Installation Tip #3 (ODS-5 + SSL)

Compaq states that an ODS-5 volume is not required for a non-JAVA installation of SWS, but I've found that the online documentation for "mod ssl User" will be corrupt due to the presence of filenames with multiple dots (which is supported in the optional ODS-5 but not the standard ODS-2). What's worse is that you won't see any error messages during installation to an ODS-2 disk. Because I thought that other things could have become compromised, I decided to only install to ODS-5 volumes.

ODS-5 and DCL

This paragraph has nothing to do with the web servers but I decided to mention it here anyway. If you've enabled ODS-5 then you might notice a few strange changes:

If a file is created by an application program written in a high level language (e.g.

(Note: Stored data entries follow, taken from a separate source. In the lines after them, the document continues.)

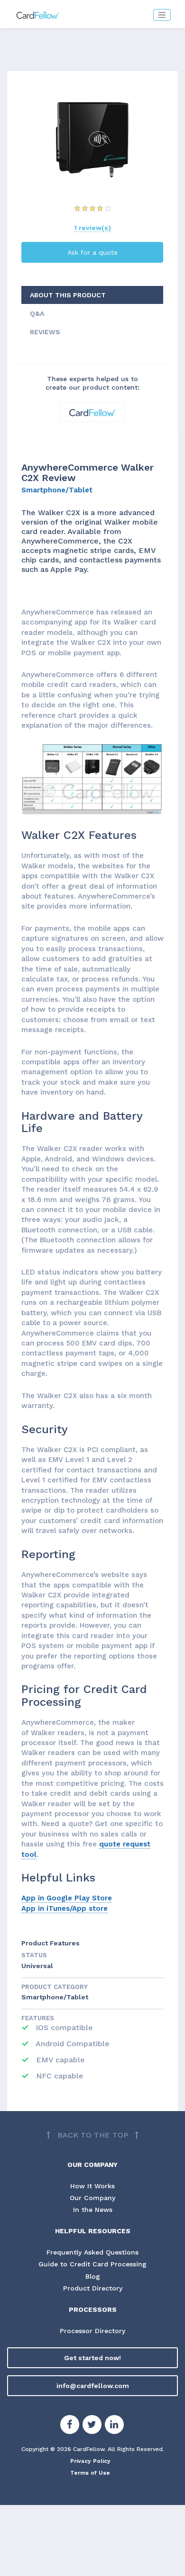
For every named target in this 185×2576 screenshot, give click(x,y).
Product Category (54, 1986)
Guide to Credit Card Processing (92, 2264)
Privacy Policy (90, 2461)
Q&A (37, 313)
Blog (92, 2276)
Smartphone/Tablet (56, 490)
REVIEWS (45, 332)
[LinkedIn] (114, 2426)
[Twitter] (92, 2426)
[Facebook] (69, 2426)
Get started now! (92, 2358)
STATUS (34, 1955)
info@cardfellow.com (92, 2385)
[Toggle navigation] (162, 15)
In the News (92, 2209)
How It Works (92, 2186)
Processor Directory (92, 2331)
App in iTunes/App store (64, 1908)
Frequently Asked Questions (92, 2252)
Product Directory (92, 2288)
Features (37, 2018)
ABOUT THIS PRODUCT (68, 295)
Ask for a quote (92, 252)
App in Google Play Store (66, 1898)
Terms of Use (90, 2472)
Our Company (92, 2198)
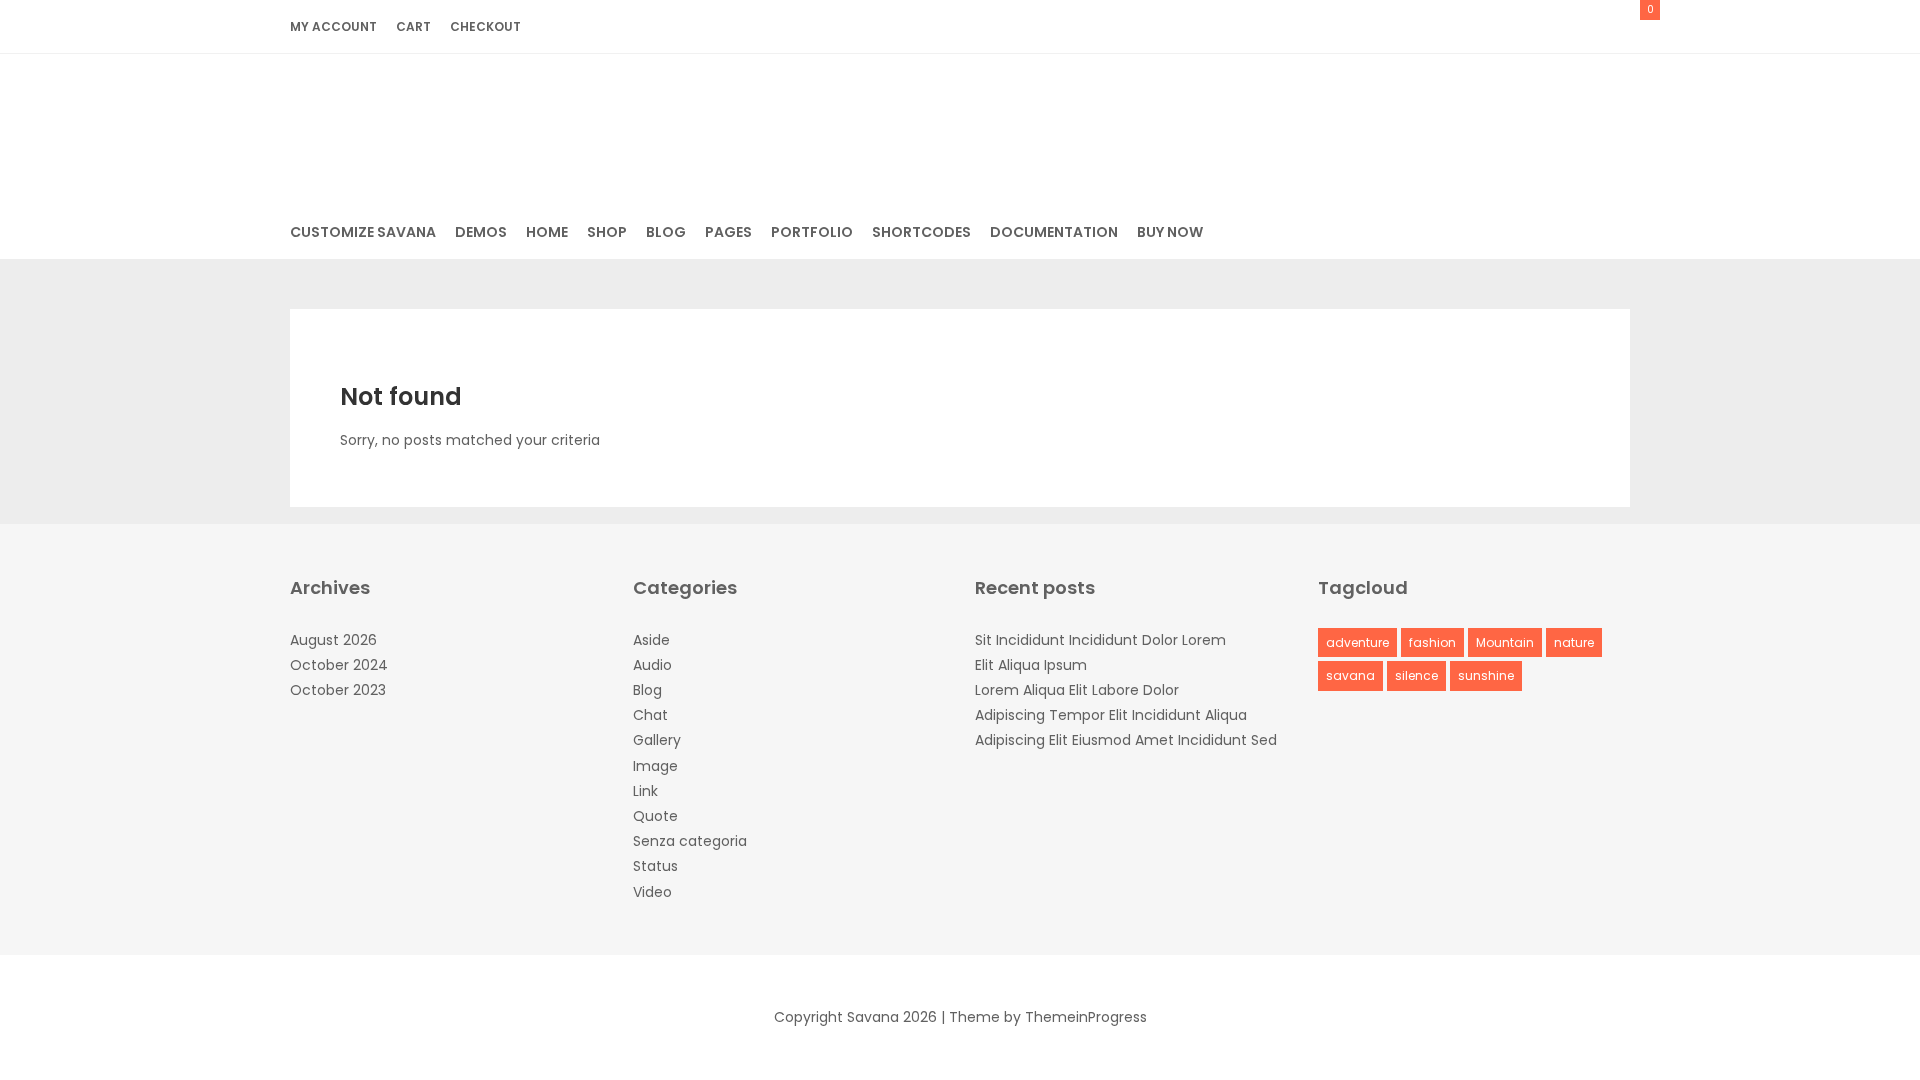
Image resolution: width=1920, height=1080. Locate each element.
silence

BASIC, C, C++, etc.) and the file name was defined using lower case characters, and the file doesn't yet exist, then when the file is created you will see a lower case name in the associated directory. If the file already exists, a new file of the same name and location will match the case of the original file.

This DCL command (in effect by default) will make your interactive session work the ODS-2 way on an ODS-5 system.

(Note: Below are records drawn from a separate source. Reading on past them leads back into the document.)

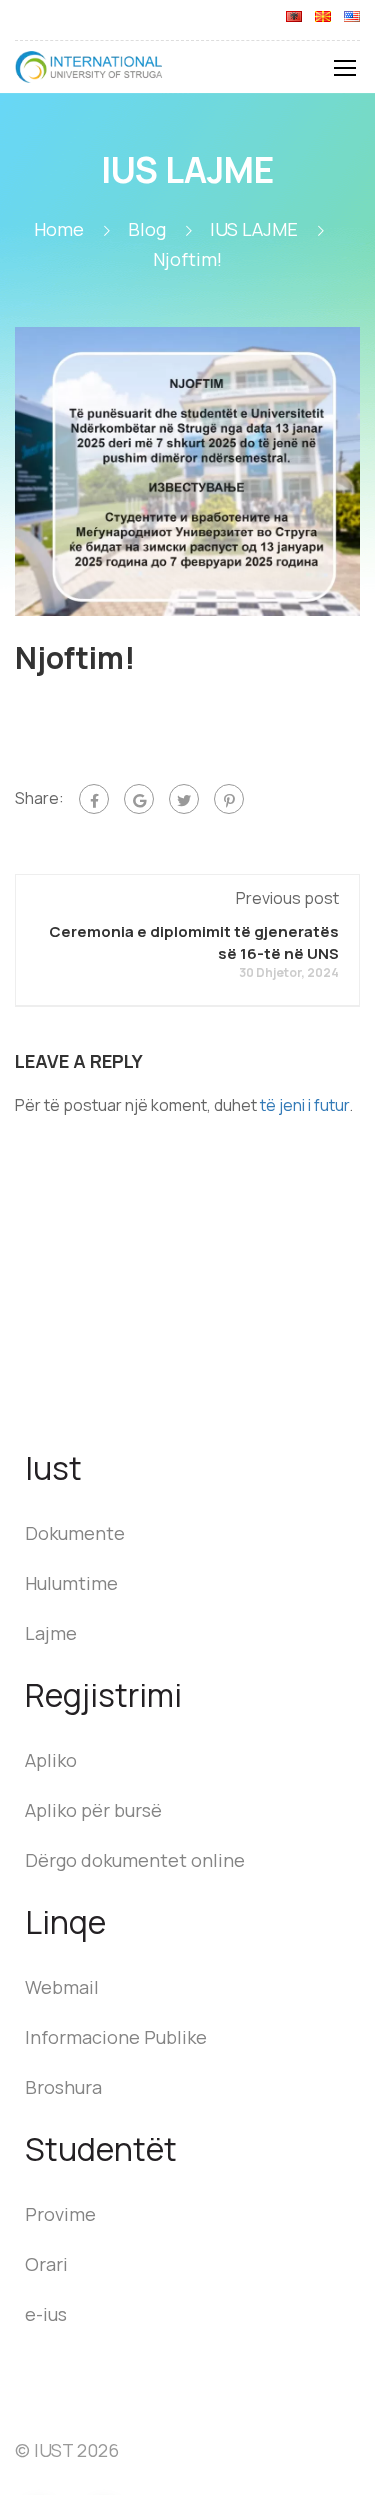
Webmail (62, 1987)
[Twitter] (184, 799)
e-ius (46, 2314)
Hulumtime (71, 1583)
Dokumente (75, 1533)
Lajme (51, 1633)
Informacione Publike (116, 2037)
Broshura (63, 2087)
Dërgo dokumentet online (135, 1860)
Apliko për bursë (93, 1810)
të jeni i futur (304, 1105)
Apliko (51, 1760)
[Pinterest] (229, 799)
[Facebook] (94, 799)
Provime (60, 2214)
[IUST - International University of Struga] (90, 72)
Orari (46, 2264)
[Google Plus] (139, 799)
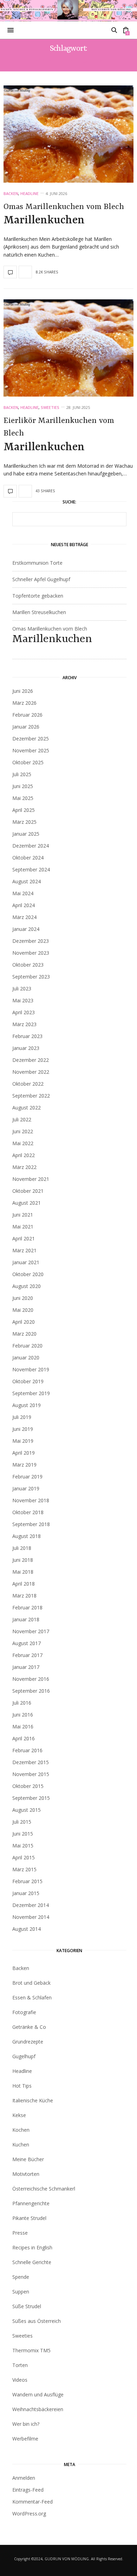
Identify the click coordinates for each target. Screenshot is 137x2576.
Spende (20, 2277)
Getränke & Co (29, 2027)
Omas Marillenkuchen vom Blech (64, 214)
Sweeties (50, 407)
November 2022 (30, 1071)
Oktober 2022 (28, 1083)
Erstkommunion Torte (37, 562)
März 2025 (24, 822)
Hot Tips (22, 2085)
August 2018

$set proc/parse_style=traditional/case_lookup=blind

This command will allow you to make your process case-sensitive (so you can rename a file changing its case):

$set proc/parse_style=extended/case_lookup=sensitive

CAVEAT: If your system has been running for years in case-blind mode, then it would be a real bad idea to place this case-sensitive entry into system file "SYS$MANAGER:SYLOGIN.COM". However, it is a completely different situation if your system is new AND all users will be running in case-sensitive mode. Consult HP OpenVMS System Manager's Manual, Volume 1: Essentials before you make any changes affecting more than one account. I have encountered situations were a user couldn't even log off.

SWS-2.2 (based upon Apache 2.0.63 and OpenSSL 0.9.8h)

HPQ says this is only a maintenance release but I wanted it anyway. Why?

My Apache Tweaks

What's up with favicon.ico ?

Analyzing Apache log files will show a huge number of references to a missing file named favicon.ico

Don't let SSL and IE kill your system
#
# file: [.conf]ssl.conf
#

{ ...snip... }

#
#	this old Apache declaration is no long 100% true (why treat all IE browsers badly?)
#
#SetEnvIf User-Agent ".*MSIE.*" nokeepalive ssl-unclean-shutdown
#
#	experimental hack to speed up SSL for IE users - NSR (2012-08-13)
#
#BrowserMatch "MSIE [1-4]" nokeepalive ssl-unclean-shutdown downgrade-1.0 force-response-1.0
#BrowserMatch "MSIE [5-9]" ssl-unclean-shutdown
#
#	experimental hack to speed up SSL for IE users - NSR (2012-08-14)
#
#	note:	"MSIE 1" (above) didn't support SSL so it is superfluous
#       	Meanwhile, "MSIE 1" probably break MSIE 10 when it finally appears)
#
BrowserMatch ".*MSIE [2-5].*" nokeepalive ssl-unclean-shutdown downgrade-1.0 force-response-1.0
Ruthless Browser Caching (caveat: do not use this code without first testing it on a captive system)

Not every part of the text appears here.